_Task details_
Which lines make up the answer? Those from the line with "Task: Click the green" through the end of the data; reproduce them exactly.

(Data extracted from a collection)
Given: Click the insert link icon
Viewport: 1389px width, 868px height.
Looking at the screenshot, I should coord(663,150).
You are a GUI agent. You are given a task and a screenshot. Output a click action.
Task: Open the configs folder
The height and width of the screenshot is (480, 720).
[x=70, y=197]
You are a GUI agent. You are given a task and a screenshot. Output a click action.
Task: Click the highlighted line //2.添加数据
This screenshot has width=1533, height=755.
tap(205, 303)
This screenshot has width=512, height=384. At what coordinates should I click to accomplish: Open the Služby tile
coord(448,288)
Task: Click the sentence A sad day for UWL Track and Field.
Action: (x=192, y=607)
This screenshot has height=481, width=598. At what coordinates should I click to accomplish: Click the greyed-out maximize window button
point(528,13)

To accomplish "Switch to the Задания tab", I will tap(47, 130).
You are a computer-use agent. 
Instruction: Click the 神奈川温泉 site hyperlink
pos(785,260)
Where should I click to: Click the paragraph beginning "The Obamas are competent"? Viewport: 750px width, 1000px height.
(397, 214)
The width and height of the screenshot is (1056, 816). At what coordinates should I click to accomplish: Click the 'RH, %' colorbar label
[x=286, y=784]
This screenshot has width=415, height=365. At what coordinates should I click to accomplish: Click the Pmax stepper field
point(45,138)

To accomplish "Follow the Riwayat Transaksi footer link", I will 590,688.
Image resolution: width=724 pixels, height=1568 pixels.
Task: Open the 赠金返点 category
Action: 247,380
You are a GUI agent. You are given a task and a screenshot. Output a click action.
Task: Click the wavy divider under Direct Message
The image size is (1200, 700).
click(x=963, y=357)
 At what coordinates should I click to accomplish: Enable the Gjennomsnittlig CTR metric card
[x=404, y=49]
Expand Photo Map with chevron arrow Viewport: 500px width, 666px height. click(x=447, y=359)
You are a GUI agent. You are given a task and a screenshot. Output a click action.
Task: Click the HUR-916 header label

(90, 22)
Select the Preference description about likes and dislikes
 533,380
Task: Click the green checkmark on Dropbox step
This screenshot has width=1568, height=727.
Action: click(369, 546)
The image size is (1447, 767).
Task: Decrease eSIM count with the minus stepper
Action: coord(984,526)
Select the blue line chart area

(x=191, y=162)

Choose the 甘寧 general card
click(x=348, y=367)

_Problem solution_
Task: Click the green checkmark on Dropbox step
This screenshot has width=1568, height=727.
Action: click(369, 546)
The image size is (1447, 767).
Task: Decrease eSIM count with the minus stepper
Action: coord(984,526)
Select the blue line chart area

(x=191, y=162)

Choose the 甘寧 general card
click(x=348, y=367)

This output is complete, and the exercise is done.